GitHub - nhlpl/QSL: Quorum Sensing Rate Limiter (QSL) for Web APIs

Quorum Sensing Rate Limiter (QSL) for Web APIs

We design a rate limiter inspired by bacterial quorum sensing. The limiter measures the “autoinducer concentration” – the request density over a sliding window. When the density exceeds a threshold, it “downregulates” (rejects requests). The rate limit adapts dynamically: if the system is under high load, the threshold lowers; if load is low, it allows bursts. This mimics how bacteria regulate group behavior based on population density.

Mathematical Model

Let ( C(t) ) be the autoinducer concentration at time ( t ). Each request contributes ( +1 ) to ( C ), and ( C ) decays exponentially with rate ( \alpha ) (autoinducer degradation). The concentration is:

[ \frac{dC}{dt} = R(t) - \alpha C ]

where ( R(t) ) is the request arrival rate. In discrete time (with sampling interval ( \Delta t )):

[ C_{n+1} = C_n \cdot e^{-\alpha \Delta t} + R_{\text{new}} ]

where ( R_{\text{new}} ) is the number of new requests in the interval.

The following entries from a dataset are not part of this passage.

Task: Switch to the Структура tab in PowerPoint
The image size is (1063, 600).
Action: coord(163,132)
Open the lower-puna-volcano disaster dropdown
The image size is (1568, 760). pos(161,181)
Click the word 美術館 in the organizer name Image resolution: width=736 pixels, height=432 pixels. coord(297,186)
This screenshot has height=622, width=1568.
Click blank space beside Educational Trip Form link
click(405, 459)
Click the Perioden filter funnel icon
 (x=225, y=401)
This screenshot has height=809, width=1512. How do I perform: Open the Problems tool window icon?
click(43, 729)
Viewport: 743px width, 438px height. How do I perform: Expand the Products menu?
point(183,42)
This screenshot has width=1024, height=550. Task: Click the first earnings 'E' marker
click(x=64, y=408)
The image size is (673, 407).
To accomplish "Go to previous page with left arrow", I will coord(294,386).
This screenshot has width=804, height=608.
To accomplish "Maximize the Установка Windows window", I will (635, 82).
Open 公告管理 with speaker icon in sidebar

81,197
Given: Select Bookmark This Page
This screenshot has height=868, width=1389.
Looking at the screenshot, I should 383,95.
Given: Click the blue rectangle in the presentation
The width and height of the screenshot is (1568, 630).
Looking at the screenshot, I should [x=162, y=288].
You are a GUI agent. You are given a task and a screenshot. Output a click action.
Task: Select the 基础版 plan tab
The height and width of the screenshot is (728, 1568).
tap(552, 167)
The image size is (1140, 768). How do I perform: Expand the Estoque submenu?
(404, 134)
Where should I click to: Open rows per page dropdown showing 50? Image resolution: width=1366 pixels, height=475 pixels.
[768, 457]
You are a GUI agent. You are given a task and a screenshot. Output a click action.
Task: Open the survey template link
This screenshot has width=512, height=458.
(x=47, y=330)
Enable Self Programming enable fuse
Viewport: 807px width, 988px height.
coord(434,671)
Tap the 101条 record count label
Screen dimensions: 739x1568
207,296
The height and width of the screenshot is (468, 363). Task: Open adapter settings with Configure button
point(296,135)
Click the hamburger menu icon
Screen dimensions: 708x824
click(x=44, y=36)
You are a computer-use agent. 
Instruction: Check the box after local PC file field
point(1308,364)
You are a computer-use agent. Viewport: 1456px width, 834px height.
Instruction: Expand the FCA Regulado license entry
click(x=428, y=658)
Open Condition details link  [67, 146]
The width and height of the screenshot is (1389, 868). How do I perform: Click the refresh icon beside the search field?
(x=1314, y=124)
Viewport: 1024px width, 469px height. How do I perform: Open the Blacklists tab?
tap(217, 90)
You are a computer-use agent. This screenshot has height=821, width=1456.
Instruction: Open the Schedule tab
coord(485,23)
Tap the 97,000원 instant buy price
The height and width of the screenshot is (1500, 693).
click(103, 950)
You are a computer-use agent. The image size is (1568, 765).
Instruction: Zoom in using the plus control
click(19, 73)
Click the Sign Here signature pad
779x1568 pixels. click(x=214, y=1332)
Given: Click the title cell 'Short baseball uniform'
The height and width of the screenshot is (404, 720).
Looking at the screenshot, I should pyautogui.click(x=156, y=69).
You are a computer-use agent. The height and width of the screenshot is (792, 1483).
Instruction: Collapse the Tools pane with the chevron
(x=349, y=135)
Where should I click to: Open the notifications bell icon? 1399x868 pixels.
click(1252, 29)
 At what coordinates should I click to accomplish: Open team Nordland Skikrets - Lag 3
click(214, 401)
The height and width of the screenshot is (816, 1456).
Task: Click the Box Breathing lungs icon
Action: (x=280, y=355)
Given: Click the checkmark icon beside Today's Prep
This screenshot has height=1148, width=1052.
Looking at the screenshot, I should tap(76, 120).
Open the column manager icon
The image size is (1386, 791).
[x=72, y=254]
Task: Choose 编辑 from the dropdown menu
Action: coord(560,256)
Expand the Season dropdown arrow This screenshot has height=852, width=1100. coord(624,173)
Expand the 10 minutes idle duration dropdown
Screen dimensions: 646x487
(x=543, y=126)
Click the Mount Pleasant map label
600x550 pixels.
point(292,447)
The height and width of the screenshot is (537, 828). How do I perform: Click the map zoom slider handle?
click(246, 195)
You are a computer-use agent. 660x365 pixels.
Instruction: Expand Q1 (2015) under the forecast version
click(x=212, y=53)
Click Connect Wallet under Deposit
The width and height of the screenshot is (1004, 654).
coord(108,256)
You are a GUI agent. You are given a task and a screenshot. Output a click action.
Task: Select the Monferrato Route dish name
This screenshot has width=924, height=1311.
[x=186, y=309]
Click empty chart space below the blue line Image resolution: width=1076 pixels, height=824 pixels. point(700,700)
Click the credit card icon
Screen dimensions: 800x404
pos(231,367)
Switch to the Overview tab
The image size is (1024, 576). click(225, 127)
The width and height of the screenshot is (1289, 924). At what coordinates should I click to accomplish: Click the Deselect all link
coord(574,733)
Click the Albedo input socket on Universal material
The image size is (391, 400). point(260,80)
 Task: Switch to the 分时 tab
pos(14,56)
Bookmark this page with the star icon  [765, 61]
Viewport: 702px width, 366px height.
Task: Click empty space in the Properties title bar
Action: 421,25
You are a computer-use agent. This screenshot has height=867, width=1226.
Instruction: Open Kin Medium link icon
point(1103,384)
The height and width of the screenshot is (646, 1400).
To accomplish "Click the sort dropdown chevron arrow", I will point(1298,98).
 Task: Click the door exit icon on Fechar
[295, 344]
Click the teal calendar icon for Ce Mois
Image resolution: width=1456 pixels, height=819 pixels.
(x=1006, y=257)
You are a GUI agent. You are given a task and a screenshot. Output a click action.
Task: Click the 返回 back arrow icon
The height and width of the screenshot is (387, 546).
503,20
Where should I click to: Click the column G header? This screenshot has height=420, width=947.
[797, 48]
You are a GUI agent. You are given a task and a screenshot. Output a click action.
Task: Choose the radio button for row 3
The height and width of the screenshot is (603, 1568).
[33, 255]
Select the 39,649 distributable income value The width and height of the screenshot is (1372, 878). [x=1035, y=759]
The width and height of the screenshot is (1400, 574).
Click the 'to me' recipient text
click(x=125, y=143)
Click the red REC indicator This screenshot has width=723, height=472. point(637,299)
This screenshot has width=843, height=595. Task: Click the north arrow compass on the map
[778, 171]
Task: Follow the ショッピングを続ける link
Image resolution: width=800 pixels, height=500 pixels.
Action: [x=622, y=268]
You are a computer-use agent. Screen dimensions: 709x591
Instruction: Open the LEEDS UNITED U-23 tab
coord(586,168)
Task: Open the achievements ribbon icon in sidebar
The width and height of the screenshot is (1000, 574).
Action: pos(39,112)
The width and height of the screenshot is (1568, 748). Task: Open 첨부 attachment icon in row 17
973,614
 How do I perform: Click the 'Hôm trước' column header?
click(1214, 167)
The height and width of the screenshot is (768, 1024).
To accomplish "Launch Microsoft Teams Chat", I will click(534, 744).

The quorum threshold ( Q ) is a target concentration. If ( C > Q ), requests are rejected. The actual rate limit ( L ) is a function of ( C ): for example, ( L = \max(1, \text{base_limit} \cdot (1 - C/Q)) ), or a simple binary accept/reject.

We implement an adaptive threshold: the threshold ( Q ) itself adjusts based on long‑term average load, allowing the system to learn the normal traffic pattern.

Implementation

import time
import threading
import math
from collections import deque
from typing import Optional

class QuorumRateLimiter:
    def __init__(self, decay_rate=0.1, sample_interval=1.0, base_threshold=100.0, adapt_rate=0.01):
        """
        decay_rate: exponential decay factor per second (α)
        sample_interval: how often to update concentration (seconds)
        base_threshold: initial quorum threshold (requests per interval)
        adapt_rate: how quickly the threshold adapts to long-term average load
        """
        self.decay_rate = decay_rate
        self.sample_interval = sample_interval
        self.threshold = base_threshold
        self.adapt_rate = adapt_rate
        self.concentration = 0.0
        self.lock = threading.Lock()
        self._stop = False
        # Background thread to decay concentration periodically
        self._thread = threading.Thread(target=self._update_loop, daemon=True)
        self._thread.start()

    def _update_loop(self):
        while not self._stop:
            time.sleep(self.sample_interval)
            with self.lock:
                # Exponential decay
                self.concentration *= math.exp(-self.decay_rate * self.sample_interval)
                # Also adapt threshold based on current concentration (moving average)
                # This is like bacterial adaptation to environment: increase threshold if always high?
                # We'll adjust threshold slowly towards the current concentration
                self.threshold += self.adapt_rate * (self.concentration - self.threshold)
                # Clamp threshold to positive
                self.threshold = max(1.0, self.threshold)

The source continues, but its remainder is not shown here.